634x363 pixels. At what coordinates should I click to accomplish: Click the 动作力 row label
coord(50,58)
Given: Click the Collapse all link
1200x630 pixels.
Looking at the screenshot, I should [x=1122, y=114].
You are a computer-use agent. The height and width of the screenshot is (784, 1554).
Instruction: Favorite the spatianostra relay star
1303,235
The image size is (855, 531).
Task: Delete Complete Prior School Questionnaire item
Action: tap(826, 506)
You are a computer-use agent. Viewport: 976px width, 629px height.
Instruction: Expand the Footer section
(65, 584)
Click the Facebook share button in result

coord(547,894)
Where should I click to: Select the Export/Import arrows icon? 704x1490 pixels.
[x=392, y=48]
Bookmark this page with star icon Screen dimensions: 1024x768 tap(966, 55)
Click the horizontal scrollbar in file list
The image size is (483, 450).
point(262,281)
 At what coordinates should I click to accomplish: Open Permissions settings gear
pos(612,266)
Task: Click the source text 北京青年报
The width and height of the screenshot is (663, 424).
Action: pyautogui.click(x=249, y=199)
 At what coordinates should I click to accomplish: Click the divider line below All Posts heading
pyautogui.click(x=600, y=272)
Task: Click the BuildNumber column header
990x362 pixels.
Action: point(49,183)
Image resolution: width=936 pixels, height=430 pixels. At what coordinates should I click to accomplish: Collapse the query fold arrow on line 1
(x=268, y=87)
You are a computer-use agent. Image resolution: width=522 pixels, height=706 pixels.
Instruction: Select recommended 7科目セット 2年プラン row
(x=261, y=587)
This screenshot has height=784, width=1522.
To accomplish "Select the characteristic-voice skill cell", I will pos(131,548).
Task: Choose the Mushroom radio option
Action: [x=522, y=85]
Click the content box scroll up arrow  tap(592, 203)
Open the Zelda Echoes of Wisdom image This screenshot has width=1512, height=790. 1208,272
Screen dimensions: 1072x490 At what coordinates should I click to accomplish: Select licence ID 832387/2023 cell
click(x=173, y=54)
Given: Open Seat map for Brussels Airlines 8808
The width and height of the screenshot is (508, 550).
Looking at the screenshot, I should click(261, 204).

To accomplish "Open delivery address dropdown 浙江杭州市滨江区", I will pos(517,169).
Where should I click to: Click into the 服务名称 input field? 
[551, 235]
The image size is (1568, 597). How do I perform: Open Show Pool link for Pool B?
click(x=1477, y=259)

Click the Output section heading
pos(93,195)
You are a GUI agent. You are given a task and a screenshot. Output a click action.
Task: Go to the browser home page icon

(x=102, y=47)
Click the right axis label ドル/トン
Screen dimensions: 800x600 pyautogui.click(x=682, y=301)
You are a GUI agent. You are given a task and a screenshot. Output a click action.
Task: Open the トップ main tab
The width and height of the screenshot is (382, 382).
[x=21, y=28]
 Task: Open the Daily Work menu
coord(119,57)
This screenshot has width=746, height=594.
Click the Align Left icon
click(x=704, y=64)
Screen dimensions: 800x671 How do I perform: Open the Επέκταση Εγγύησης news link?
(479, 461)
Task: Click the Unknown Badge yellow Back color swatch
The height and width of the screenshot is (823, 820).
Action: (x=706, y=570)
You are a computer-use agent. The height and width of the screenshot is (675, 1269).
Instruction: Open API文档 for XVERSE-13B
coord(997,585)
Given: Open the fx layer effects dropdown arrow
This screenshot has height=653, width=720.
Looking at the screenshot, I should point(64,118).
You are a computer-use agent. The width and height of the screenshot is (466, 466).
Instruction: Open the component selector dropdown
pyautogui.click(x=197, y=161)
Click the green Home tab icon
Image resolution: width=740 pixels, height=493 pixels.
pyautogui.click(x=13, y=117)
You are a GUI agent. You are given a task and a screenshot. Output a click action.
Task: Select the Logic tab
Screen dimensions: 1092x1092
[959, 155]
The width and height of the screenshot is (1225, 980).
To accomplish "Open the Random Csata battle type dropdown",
# # # # #
**YOUR OBJECTIVE**. Transcribe the data above completely and exactly.

**SOLUTION TO THE EXERCISE**.
634x363 pixels. At what coordinates should I click to accomplish: Click the 动作力 row label
coord(50,58)
Given: Click the Collapse all link
1200x630 pixels.
Looking at the screenshot, I should [x=1122, y=114].
You are a computer-use agent. The height and width of the screenshot is (784, 1554).
Instruction: Favorite the spatianostra relay star
1303,235
The image size is (855, 531).
Task: Delete Complete Prior School Questionnaire item
Action: tap(826, 506)
You are a computer-use agent. Viewport: 976px width, 629px height.
Instruction: Expand the Footer section
(65, 584)
Click the Facebook share button in result

coord(547,894)
Where should I click to: Select the Export/Import arrows icon? 704x1490 pixels.
[x=392, y=48]
Bookmark this page with star icon Screen dimensions: 1024x768 tap(966, 55)
Click the horizontal scrollbar in file list
The image size is (483, 450).
point(262,281)
 At what coordinates should I click to accomplish: Open Permissions settings gear
pos(612,266)
Task: Click the source text 北京青年报
The width and height of the screenshot is (663, 424).
Action: pyautogui.click(x=249, y=199)
 At what coordinates should I click to accomplish: Click the divider line below All Posts heading
pyautogui.click(x=600, y=272)
Task: Click the BuildNumber column header
990x362 pixels.
Action: point(49,183)
Image resolution: width=936 pixels, height=430 pixels. At what coordinates should I click to accomplish: Collapse the query fold arrow on line 1
(x=268, y=87)
You are a computer-use agent. Image resolution: width=522 pixels, height=706 pixels.
Instruction: Select recommended 7科目セット 2年プラン row
(x=261, y=587)
This screenshot has height=784, width=1522.
To accomplish "Select the characteristic-voice skill cell", I will pos(131,548).
Task: Choose the Mushroom radio option
Action: [x=522, y=85]
Click the content box scroll up arrow  tap(592, 203)
Open the Zelda Echoes of Wisdom image This screenshot has width=1512, height=790. 1208,272
Screen dimensions: 1072x490 At what coordinates should I click to accomplish: Select licence ID 832387/2023 cell
click(x=173, y=54)
Given: Open Seat map for Brussels Airlines 8808
The width and height of the screenshot is (508, 550).
Looking at the screenshot, I should click(261, 204).

To accomplish "Open delivery address dropdown 浙江杭州市滨江区", I will pos(517,169).
Where should I click to: Click into the 服务名称 input field? 
[551, 235]
The image size is (1568, 597). How do I perform: Open Show Pool link for Pool B?
click(x=1477, y=259)

Click the Output section heading
pos(93,195)
You are a GUI agent. You are given a task and a screenshot. Output a click action.
Task: Go to the browser home page icon

(x=102, y=47)
Click the right axis label ドル/トン
Screen dimensions: 800x600 pyautogui.click(x=682, y=301)
You are a GUI agent. You are given a task and a screenshot. Output a click action.
Task: Open the トップ main tab
The width and height of the screenshot is (382, 382).
[x=21, y=28]
 Task: Open the Daily Work menu
coord(119,57)
This screenshot has width=746, height=594.
Click the Align Left icon
click(x=704, y=64)
Screen dimensions: 800x671 How do I perform: Open the Επέκταση Εγγύησης news link?
(479, 461)
Task: Click the Unknown Badge yellow Back color swatch
The height and width of the screenshot is (823, 820).
Action: (x=706, y=570)
You are a computer-use agent. The height and width of the screenshot is (675, 1269).
Instruction: Open API文档 for XVERSE-13B
coord(997,585)
Given: Open the fx layer effects dropdown arrow
This screenshot has height=653, width=720.
Looking at the screenshot, I should point(64,118).
You are a computer-use agent. The width and height of the screenshot is (466, 466).
Instruction: Open the component selector dropdown
pyautogui.click(x=197, y=161)
Click the green Home tab icon
Image resolution: width=740 pixels, height=493 pixels.
pyautogui.click(x=13, y=117)
You are a GUI agent. You are given a task and a screenshot. Output a click action.
Task: Select the Logic tab
Screen dimensions: 1092x1092
[959, 155]
The width and height of the screenshot is (1225, 980).
To accomplish "Open the Random Csata battle type dropdown",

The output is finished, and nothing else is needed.